Enhancing Conformal Prediction via Class Similarity¶

Conference: ICML2026
arXiv: 2511.19359
Code: No public repository link provided in the paper
Area: Learning Theory / Uncertainty Quantification / Conformal Prediction
Keywords: Conformal Prediction, Prediction Set Size, Class Similarity, Coverage Guarantee, Neural Collapse

TL;DR¶

This paper incorporates an "out-of-group penalty" into any arbitrary Conformal Prediction (CP) scoring function, penalizing candidate labels that belong to different semantic groups than the top-1 predicted class.
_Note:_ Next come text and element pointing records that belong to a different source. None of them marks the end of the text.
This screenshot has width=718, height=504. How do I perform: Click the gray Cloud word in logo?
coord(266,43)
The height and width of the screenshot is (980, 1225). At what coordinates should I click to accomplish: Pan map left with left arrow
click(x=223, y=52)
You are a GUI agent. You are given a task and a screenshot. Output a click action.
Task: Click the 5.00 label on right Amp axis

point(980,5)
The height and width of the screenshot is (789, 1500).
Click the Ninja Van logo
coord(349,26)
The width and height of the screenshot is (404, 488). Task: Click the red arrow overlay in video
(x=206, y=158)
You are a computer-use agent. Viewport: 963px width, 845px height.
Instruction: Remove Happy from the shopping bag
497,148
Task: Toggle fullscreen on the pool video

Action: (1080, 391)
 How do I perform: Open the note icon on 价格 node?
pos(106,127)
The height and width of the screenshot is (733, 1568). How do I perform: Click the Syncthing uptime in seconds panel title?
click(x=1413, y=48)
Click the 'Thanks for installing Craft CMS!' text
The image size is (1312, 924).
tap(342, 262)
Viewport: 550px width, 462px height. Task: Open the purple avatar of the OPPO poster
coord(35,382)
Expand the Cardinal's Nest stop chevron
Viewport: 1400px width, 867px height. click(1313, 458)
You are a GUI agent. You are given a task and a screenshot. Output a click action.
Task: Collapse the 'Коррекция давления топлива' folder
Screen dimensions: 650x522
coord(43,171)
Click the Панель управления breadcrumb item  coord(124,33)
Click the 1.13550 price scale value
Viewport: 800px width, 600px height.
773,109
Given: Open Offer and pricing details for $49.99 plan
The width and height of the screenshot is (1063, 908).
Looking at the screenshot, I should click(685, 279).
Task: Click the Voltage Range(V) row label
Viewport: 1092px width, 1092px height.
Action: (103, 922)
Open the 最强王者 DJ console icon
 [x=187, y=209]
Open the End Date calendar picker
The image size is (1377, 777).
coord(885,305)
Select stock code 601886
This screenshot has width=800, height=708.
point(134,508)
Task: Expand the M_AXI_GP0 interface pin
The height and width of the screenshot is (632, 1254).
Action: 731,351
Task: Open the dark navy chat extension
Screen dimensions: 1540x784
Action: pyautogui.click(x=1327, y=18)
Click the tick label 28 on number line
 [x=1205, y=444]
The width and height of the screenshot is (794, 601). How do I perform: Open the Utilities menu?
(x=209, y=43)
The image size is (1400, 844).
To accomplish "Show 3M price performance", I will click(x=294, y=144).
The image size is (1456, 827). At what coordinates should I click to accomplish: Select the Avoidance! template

It theoretically demonstrates that this penalty reduces the number of semantic groups in the prediction set while maintaining coverage and unexpectedly shrinking the average prediction set size. Furthermore, a model-adaptive variant is proposed that constructs the class similarity matrix directly from model features without requiring manual semantic partitions.

Background & Motivation¶

Background: Conformal Prediction (CP) is a reliability framework for high-risk classification (e.g., medical diagnosis, autonomous driving). Instead of a single label, it outputs a candidate set \(C(X)\) and provides a marginal coverage guarantee \(P(Y\in C(X))\ge 1-\alpha\) under the assumption that calibration and test samples are exchangeable. The key metric for evaluating CP methods is the average prediction set size \(\mathbb{E}[|C(X)|]\), referred to as efficiency.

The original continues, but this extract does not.